* _PROBLEM REQUIREMENTS_:
Reproduce the listing in its entirety. Do not reproduce the pictures.

[TASK MATERIAL]

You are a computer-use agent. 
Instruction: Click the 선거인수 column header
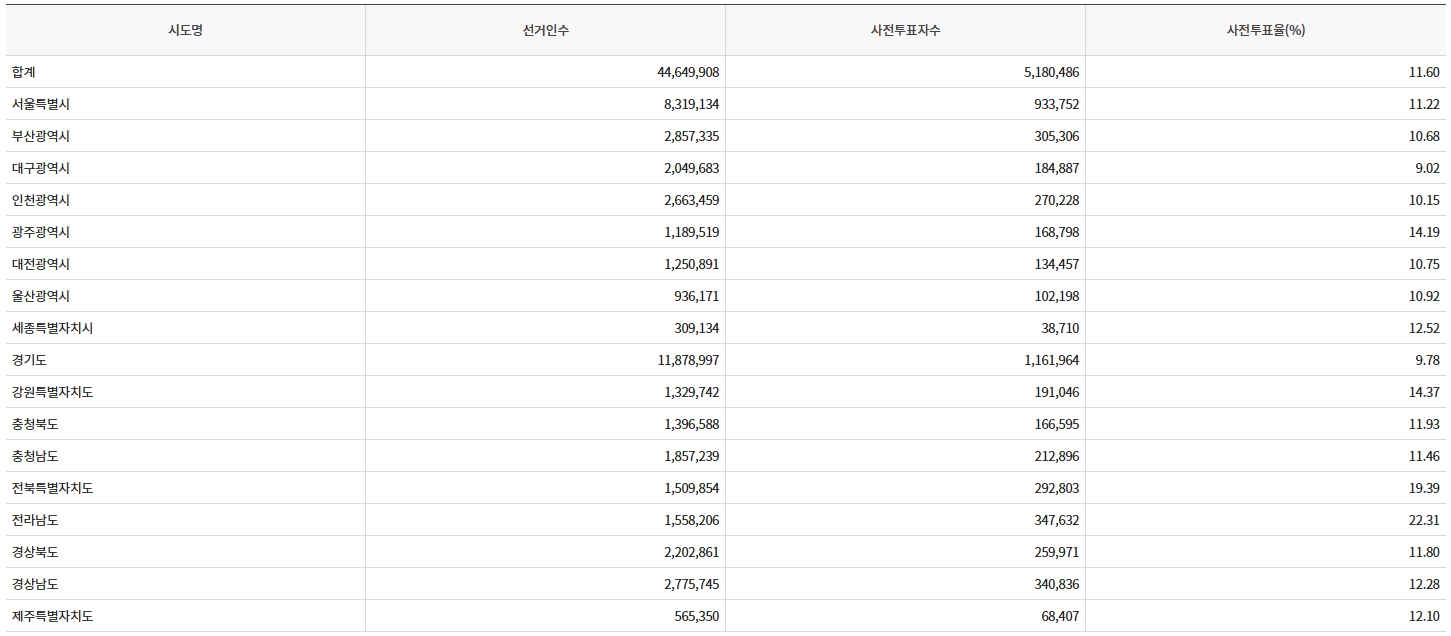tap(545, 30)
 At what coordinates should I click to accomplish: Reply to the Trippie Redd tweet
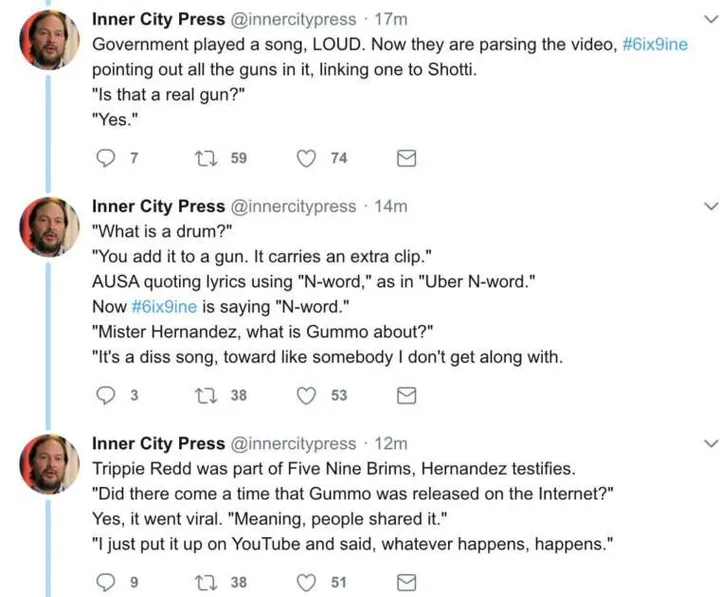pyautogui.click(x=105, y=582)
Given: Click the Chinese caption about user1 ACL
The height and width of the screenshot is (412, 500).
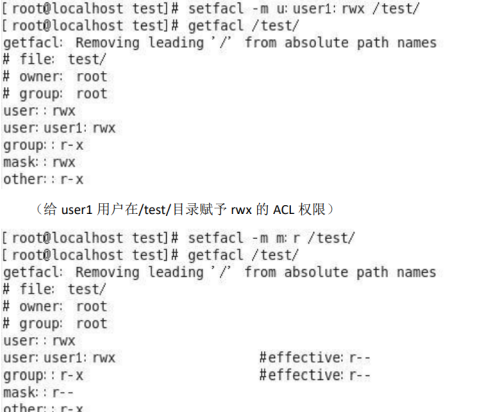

[/TASK MATERIAL]

* _TASK OUTPUT_:
You are a computer-use agent. 
Instruction: Click the 선거인수 column header
tap(545, 30)
 At what coordinates should I click to accomplish: Reply to the Trippie Redd tweet
pyautogui.click(x=105, y=582)
Given: Click the Chinese caption about user1 ACL
The height and width of the screenshot is (412, 500).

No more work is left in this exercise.